Il perché del ritardo – Quattro settimane di fuoco per la Corte d’Appello che ha avuto il compito di verificare i nominati tra i quali ben 12 consiglieri su 61 sono risultati incompatibili in seguito alla verifica a causa del doppio incarico. Gli incompatibili con ogni probabilità avranno tempo fino a settembre per effettuare una scelta.
La situazione investe, tanto per cominciare, il capogruppo di opposizione e sindaco di Salerno Vincenzo De Luca. Non ne sono poi risparmiati il ministro Mara Carfagna – che tuttavia ha già fatto sapere che resterà ovviamente ministro – e Alessandra Mussolini, che potrebbe lasciare il consiglio di Palazzo Santa Lucia.
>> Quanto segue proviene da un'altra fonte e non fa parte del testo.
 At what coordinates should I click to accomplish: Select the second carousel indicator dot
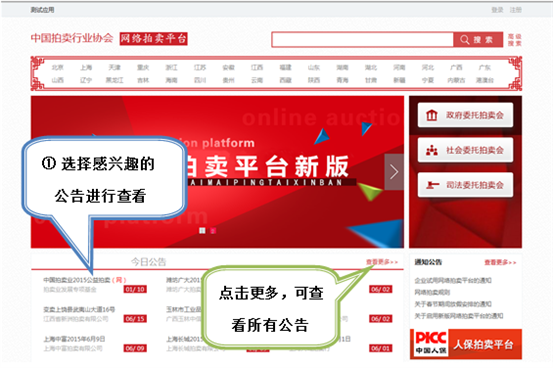213,230
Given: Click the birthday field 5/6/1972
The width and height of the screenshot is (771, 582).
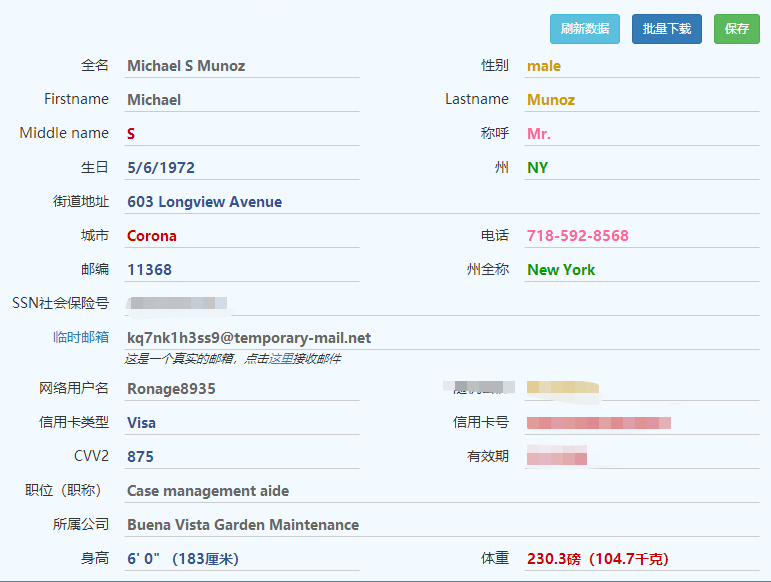Looking at the screenshot, I should coord(242,168).
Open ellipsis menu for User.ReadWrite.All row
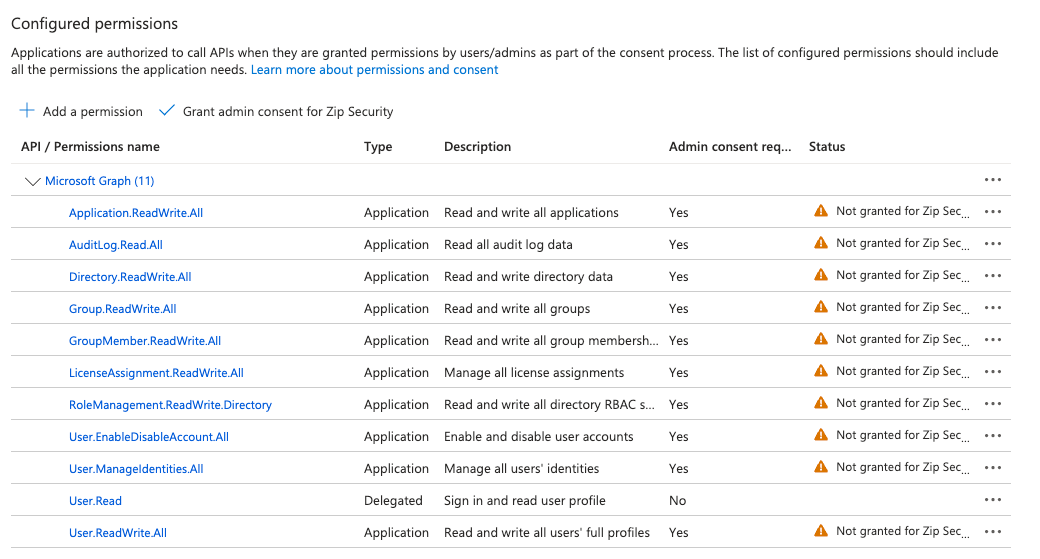Viewport: 1040px width, 559px height. [x=992, y=532]
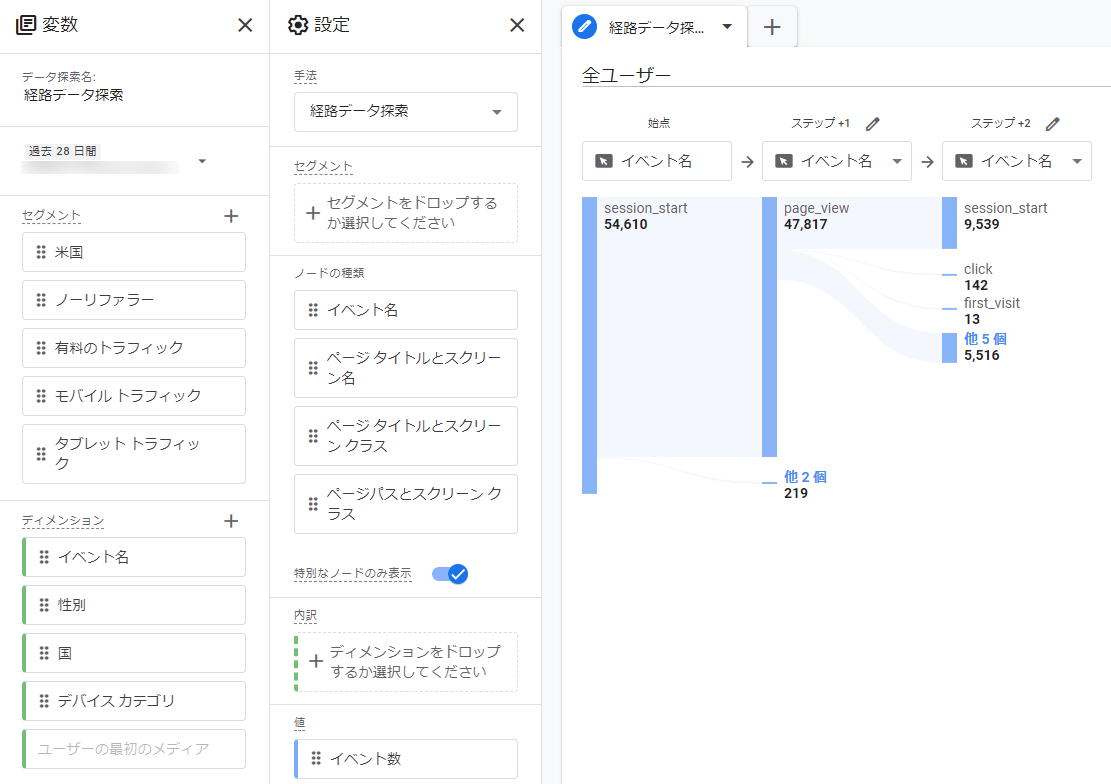This screenshot has width=1111, height=784.
Task: Expand ステップ +2 イベント名 dropdown
Action: pyautogui.click(x=1077, y=161)
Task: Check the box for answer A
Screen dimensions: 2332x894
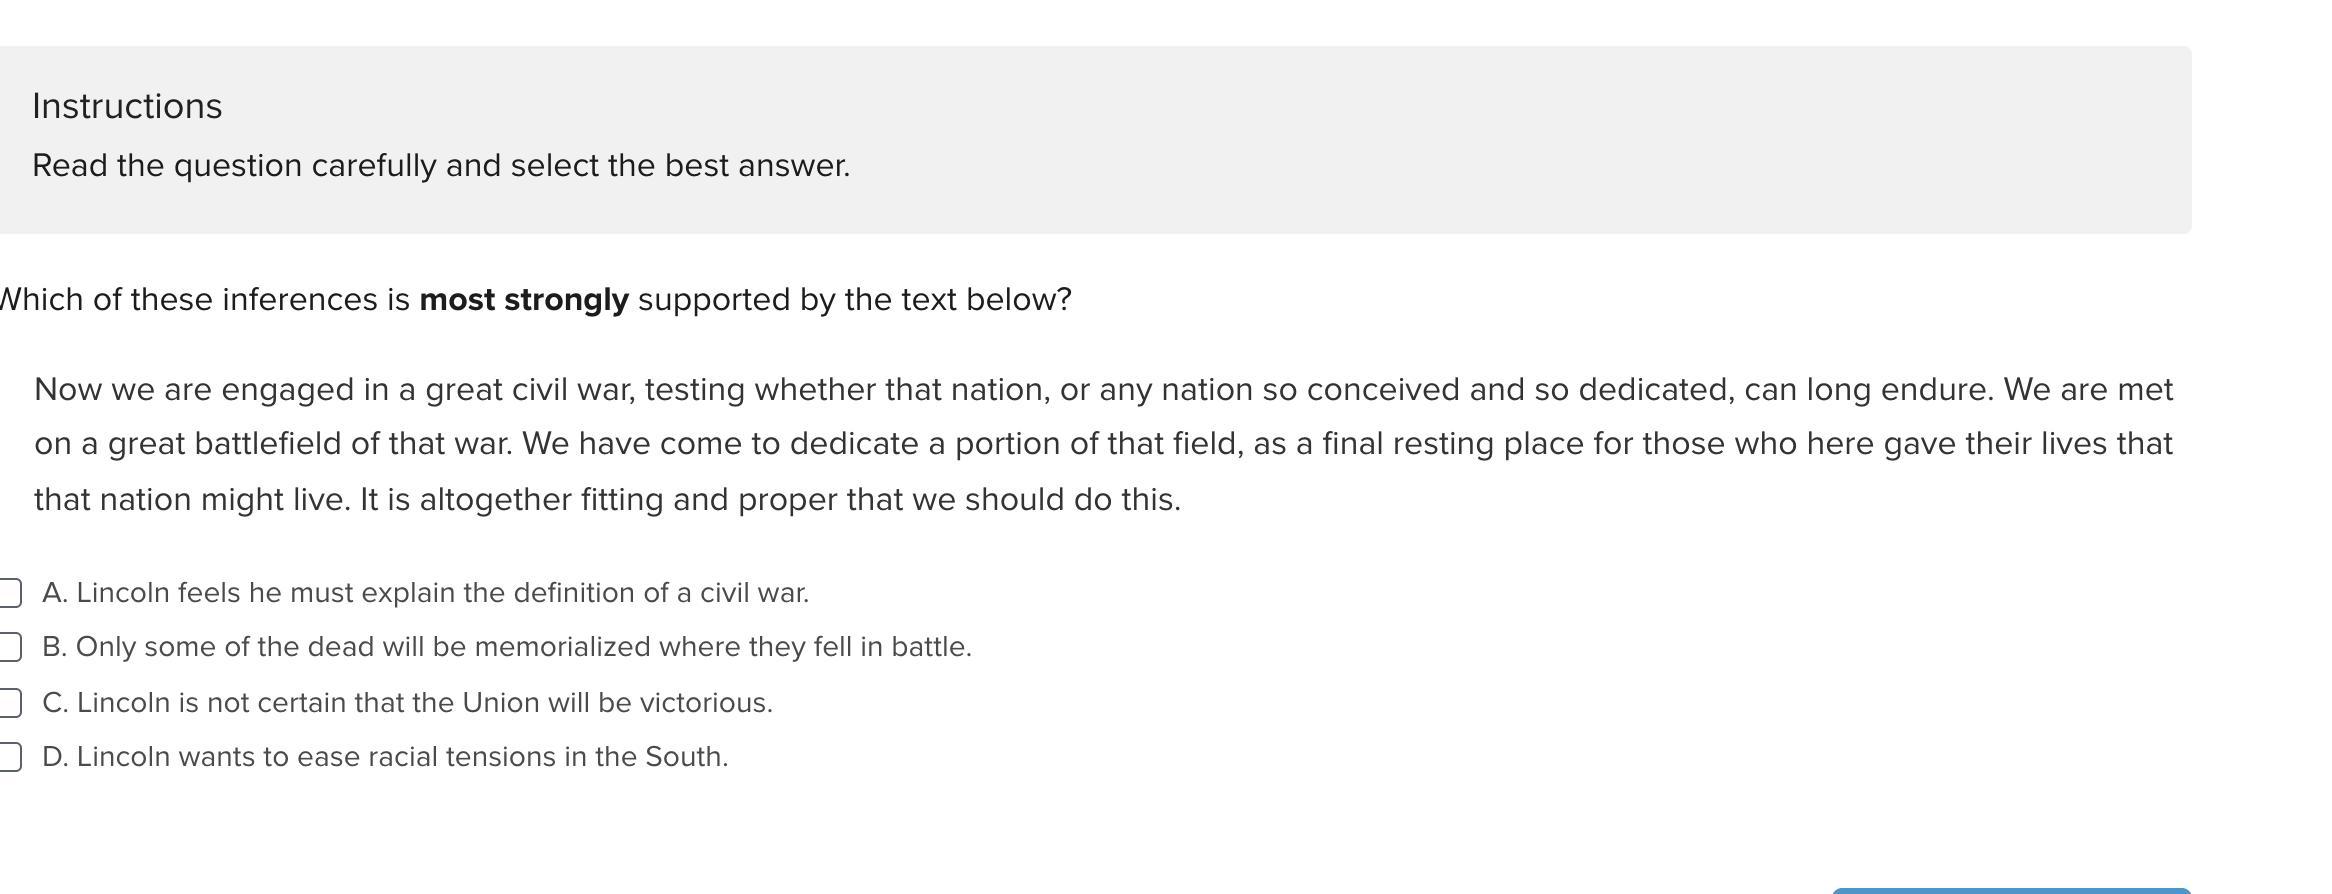Action: click(9, 593)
Tra gli altri il sindaco di Pagani Alberico Gambino, il vicesindaco di Pellezzano Eva Longo, Sergio Nappi, sindaco di Monteforte Irpino, il sindaco di Santa Marina Giovanni Fortunato, Pasquale De Lucia, sindaco di San Felice a Castello, Raffaele Topo sindaco di Villaricca, Luigi Cobellis, sindaco di Vallo della Lucania, Enrico Fabozzi, sindaco di Villa Literno e, infine, lo stesso governatore Stefano Caldoro che dovrà dimettersi da parlamentare, ruolo che riveste dal 2008.
Per quanto riguarda il presidente della giunta però l’incompatibilità segue un percorso diverso: entro 30 giorni dalla proclamazione, infatti, il neogovernatore dovrà scrivere al presidente della Camera Fini avviando, di fatto, l’iter che lo porterà a lasciare Montecitorio.